What you are asked to do
Pick out each line in the records below that contains the string "column", and copy those lines. Case counts.

· · ·

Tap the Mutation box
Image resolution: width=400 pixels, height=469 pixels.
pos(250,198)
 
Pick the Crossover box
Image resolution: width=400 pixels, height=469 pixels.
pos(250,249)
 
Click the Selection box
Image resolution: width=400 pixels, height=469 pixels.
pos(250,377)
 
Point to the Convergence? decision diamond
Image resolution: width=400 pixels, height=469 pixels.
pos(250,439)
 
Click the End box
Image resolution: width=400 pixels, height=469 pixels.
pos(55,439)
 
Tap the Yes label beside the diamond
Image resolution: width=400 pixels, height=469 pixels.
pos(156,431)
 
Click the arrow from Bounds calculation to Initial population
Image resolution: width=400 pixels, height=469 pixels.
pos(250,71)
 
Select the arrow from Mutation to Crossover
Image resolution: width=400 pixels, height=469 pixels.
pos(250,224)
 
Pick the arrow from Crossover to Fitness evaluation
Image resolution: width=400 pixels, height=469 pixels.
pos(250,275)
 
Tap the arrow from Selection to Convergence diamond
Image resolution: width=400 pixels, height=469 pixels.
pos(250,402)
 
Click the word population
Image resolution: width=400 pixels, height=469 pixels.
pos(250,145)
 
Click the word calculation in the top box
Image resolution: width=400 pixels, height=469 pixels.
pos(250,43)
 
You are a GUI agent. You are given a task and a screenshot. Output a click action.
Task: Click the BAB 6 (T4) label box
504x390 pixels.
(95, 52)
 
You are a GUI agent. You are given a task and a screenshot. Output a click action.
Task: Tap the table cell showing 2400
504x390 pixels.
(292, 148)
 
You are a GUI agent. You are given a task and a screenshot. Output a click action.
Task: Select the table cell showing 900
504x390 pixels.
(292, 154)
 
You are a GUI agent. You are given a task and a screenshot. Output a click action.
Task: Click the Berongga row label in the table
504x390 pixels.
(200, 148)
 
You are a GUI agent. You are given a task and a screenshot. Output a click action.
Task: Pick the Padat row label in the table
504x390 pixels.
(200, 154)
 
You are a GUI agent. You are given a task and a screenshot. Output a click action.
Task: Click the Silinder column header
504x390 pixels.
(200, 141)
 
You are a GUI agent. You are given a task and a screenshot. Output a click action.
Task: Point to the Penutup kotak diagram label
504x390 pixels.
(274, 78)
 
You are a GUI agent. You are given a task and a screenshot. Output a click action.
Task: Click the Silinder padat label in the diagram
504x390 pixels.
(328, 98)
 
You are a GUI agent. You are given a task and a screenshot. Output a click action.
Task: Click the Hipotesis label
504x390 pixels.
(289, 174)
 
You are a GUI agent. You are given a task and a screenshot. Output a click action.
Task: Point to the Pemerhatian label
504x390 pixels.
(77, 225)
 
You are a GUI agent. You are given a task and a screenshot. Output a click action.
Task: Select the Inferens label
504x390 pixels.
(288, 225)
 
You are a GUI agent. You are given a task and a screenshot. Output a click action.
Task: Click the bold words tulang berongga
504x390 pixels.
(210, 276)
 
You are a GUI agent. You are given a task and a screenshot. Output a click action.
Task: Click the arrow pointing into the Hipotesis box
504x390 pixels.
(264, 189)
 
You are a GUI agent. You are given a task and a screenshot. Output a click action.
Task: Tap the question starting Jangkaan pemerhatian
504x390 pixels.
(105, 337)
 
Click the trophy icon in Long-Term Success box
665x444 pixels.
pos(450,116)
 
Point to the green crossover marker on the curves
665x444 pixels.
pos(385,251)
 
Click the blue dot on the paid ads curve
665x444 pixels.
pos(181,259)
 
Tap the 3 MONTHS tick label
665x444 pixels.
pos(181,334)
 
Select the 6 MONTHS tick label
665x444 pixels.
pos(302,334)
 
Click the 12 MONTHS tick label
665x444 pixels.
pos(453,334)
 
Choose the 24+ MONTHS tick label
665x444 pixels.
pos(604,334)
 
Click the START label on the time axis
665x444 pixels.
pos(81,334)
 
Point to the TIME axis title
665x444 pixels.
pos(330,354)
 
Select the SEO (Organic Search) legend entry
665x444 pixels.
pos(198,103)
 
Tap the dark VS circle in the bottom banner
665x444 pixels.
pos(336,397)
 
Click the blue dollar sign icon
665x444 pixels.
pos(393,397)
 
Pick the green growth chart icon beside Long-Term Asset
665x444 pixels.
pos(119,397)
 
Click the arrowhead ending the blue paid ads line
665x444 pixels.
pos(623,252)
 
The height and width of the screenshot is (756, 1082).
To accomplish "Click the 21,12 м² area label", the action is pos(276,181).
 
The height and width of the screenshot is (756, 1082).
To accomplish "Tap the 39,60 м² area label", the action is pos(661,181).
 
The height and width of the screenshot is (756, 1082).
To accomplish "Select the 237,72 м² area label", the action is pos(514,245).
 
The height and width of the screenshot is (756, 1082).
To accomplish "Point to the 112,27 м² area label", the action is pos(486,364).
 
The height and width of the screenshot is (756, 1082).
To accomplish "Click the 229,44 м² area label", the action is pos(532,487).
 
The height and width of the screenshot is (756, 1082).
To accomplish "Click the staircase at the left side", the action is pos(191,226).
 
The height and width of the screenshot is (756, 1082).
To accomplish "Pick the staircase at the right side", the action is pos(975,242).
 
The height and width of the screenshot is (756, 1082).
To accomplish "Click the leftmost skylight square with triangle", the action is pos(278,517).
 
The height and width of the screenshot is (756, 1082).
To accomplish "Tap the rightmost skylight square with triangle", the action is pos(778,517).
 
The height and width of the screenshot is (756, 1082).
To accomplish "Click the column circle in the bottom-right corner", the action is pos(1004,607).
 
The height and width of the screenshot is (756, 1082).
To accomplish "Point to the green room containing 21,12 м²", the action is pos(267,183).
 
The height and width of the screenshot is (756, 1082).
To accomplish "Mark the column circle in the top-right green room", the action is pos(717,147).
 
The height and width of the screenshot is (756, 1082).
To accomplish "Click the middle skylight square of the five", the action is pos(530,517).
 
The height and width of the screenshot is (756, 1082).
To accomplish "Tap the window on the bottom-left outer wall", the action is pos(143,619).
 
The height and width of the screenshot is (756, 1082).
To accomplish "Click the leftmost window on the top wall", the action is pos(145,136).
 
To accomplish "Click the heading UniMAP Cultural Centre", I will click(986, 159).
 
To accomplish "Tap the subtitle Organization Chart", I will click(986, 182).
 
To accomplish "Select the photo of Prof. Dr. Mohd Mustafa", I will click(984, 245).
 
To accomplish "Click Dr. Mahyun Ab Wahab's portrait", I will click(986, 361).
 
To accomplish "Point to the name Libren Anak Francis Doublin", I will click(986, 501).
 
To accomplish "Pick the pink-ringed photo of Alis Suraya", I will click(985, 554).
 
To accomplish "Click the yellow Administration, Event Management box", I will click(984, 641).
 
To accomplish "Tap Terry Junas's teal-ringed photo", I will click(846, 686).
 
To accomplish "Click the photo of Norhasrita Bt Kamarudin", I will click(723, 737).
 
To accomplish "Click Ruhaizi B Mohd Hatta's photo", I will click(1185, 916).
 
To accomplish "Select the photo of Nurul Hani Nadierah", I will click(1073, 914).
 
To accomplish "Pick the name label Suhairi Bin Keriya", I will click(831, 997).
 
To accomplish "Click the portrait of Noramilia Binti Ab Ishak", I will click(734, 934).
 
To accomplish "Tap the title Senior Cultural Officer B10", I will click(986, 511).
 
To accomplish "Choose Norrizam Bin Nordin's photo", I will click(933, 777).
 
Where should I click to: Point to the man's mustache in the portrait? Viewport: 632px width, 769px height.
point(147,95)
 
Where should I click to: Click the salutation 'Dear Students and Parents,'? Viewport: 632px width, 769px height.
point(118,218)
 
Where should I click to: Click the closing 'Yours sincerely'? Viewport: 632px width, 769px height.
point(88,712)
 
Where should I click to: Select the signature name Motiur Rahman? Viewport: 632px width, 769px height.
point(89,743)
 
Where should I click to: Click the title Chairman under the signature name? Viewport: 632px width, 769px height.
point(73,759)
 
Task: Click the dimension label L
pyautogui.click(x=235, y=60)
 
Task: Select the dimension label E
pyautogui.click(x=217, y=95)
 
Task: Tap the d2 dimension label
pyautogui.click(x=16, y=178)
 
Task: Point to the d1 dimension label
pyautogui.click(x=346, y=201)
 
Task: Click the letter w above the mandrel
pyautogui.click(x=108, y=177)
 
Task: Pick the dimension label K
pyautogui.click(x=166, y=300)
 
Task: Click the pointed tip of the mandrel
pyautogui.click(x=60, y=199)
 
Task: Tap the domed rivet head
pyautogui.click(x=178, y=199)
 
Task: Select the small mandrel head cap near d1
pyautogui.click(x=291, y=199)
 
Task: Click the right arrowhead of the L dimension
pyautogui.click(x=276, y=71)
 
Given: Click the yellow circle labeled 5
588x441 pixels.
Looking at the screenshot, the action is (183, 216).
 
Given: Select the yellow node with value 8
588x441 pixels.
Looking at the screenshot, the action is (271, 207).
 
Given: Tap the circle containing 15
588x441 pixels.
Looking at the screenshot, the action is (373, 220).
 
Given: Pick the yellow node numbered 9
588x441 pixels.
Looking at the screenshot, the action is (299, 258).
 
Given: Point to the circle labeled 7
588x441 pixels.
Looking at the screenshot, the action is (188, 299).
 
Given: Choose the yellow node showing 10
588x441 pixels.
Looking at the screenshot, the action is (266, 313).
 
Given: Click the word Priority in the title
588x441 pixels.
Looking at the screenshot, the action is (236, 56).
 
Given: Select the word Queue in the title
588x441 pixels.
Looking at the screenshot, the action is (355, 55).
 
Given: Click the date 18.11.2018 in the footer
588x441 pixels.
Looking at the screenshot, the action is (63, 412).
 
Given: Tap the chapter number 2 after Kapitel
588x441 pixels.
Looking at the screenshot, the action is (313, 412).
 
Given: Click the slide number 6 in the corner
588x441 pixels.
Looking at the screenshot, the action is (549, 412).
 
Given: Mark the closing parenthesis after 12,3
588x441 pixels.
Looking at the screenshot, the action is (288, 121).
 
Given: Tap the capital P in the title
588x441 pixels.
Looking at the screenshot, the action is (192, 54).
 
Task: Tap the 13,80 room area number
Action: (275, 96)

· · ·

Exercise output
Task: Click the Silinder column header
To accomplish "Click the column circle in the bottom-right corner", the action is pos(1004,607).
To accomplish "Mark the column circle in the top-right green room", the action is pos(717,147).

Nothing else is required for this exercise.